The blackout hit city hall at 8:36 p.m., and when the generator kicked in and the lights came back on a moment later, all eyes turned to Herzberg.
Herzberg raised his arms triumphantly in the air and grinned.
“Is God on your side or what?” asked Mayor Paul Samuelson.
Council members were so impressed, they decided to continue their meeting, despite the growing darkness in the rest of town.
Drivers swerved to avoid tree debris on several main roadways beginning Monday night. Darkened traffic lights had drivers treating intersections like four-way stops.
The blackout forced South Whidbey School District officials to cancel all classes for the day on Tuesday.

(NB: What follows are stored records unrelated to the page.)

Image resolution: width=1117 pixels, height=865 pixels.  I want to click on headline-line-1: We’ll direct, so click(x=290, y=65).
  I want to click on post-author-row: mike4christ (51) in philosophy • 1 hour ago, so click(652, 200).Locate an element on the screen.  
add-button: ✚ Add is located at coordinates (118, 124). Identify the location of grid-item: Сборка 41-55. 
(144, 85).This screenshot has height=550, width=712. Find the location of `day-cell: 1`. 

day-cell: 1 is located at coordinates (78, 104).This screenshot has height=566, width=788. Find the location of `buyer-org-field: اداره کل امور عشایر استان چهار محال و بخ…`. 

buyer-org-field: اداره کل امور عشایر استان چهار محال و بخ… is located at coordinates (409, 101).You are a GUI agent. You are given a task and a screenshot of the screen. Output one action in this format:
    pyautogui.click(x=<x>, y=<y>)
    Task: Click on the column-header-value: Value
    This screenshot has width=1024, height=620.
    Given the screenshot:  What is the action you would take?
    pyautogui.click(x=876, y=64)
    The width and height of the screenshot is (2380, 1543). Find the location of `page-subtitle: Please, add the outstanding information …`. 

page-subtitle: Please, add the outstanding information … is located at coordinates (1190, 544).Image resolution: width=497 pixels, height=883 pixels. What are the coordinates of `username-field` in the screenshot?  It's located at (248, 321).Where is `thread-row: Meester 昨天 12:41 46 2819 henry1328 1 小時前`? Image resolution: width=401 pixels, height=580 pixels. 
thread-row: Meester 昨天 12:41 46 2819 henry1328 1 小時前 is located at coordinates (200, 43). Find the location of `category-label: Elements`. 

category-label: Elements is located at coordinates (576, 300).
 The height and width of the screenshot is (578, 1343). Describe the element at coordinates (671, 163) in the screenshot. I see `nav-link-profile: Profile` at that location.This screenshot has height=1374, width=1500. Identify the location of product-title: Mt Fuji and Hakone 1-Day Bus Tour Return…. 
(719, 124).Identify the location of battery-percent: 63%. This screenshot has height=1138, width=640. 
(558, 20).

Lines formed for gasoline early Tuesday morning at the Short Stop Texaco in Freeland, one of the few stations that were operating under generator power. Some customers were getting gas for their own generators.
Puget Sound Energy reported on its website that more than 140,000 customers lost power during the peak of the storm that hit several counties in its service area Monday night.
By 8 a.m. Tuesday, 60,000 customers in 115 locations across Western Washington, including portions of South Whidbey, remained without power, PSE said. The company expected to restore the bulk of the service by late Tuesday.
The company said the greatest storm damage occurred in southeast King County, east Pierce County, Olympia, Rochester, Yelm, South Whidbey and east of Concrete.
PSE expected to have 77 four-person line crews working to restore the outages by midday Tuesday.